En redressement judiciaire, Tati a finalement été repris par Gifi. Sur les 1 700 emplois menacés, l’offre permet d’en sauver 1 428. Reste désormais à remettre le bateau à flot. Pour y arriver, Philippe Ginestet, l’emblématique fondateur de Gifi, prône un retour aux sources.

Pour les salariés de Tati, l’heure est au soulagement. Après plusieurs mois d’incertitude sur leur avenir, ils seront finalement sauvés par le groupe GPG, propriétaire de Gifi, leader français du discount. Un heureux épilogue pour une situation mal engagée. Avec 146 millions d’euros de pertes en 2016 pour 347 millions d’euros de chiffres d’affaires, Agora Distribution, l’entité juridique qui regroupait les enseignes Tati, Fabio Lucci, Gigastore et Degrif’Mania, était devenue un boulet pour Eram, son propriétaire. Malgré des revenus d’1,5 milliard d’euros, ce dernier avait dû clôturer ses comptes 2016 sur des pertes, une première depuis sa création. Pas étonnant donc qu’en mars dernier, il décide de se délester de la filiale.

Priorité à l’emploi

Sans surprise, aucun repreneur ne se positionne, tous étant persuadés que l’entité finira rapidement en redressement judiciaire. Ce qui finit par arriver deux mois plus tard. Conscients du potentiel de reprise, de nombreux industriels s’intéressent alors au dossier. En l’espace d’un mois, cinq propositions tombent, donnant lieu à une série d’enchères. L’enjeu ? Qui sauvera le plus d’emplois. C’est finalement Gifi qui remporte la mise en conservant 1 428 emplois sur les 1 700 menacés et 109 magasins sur les 140. Son principal concurrent, un consortium d’enseignes à bas prix composé de La Foir’Fouille, Centrakor, Stokomani, Maxi Bazar et Dépôt Bingo ne s’engageait qu’à garder 1 298 salariés et 98 magasins. Mieux encore pour les salariés, ils ont réussi à négocier un plan de sauvegarde de l’emploi (PSE) à un niveau inédit pour une société en redressement judiciaire. Ce dernier a été abondé à hauteur de deux millions d’euros.

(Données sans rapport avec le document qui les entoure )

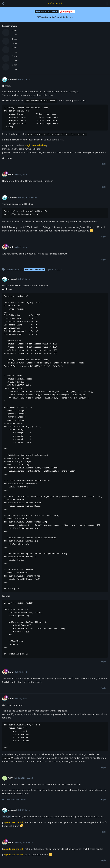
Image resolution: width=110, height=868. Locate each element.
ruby (8, 817)
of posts (55, 3)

Pour l’intersyndicale CGT-CFDT-UNSA, l’offre de Gifi était « incontestablement la meilleure ». Car, au-delà du nombre supérieur d’emplois sauvés, elle permet d’éviter une « vente à la découpe ». En effet, Philippe Ginestet, le dirigeant et fondateur de Gifi, s’est engagé publiquement à conserver la marque Tati. En attendant, tout est à (re)construire et l’avenir des salariés est encore incertain. Il faut désormais redresser la barre d’un paquebot en plein naufrage. « La solution a été trouvée dans le cadre d'un consensus, et dans un climat social apaisé, ce qui est important pour la suite », tente de rassurer Philippe Jeannerot, l'administrateur judiciaire. Les anciens salariés d’Agora Distribution pourront surtout compter sur l’expérience de Philippe Ginestet en matière de magasins à prix cassés. Pour lui, la recette est simple : « C’est comme en amour. Il faut créer les conditions de l’émerveillement et nouer une relation intime avec les clients. Faire plaisir, c’est notre savoir-faire. »

Mauvais choix

La faillite de l’enseigne historique s’explique avant tout par les mauvais choix stratégiques d’Eram. Tout avait pourtant bien commencé. Entre sa prise de contrôle en 2004 et 2016, la société aura investi pas moins de 495 millions d’euros dans le développement de Tati, passant de 23 à 140 magasins. Pour gonfler le chiffre d’affaires, Eram a décidé d’augmenter les prix et la qualité des biens écoulés. Un nouveau positionnement qui n’a pas séduit la clientèle. Si le plan de Philippe Ginestet n’a pas été encore détaillé, il consistera en un retour aux sources. Un défi de taille qui semble à la mesure de l’homme d’affaires qui  a créé en trente-cinq ans le leader français du discount, avec un chiffre d’affaires d’un milliard d’euros.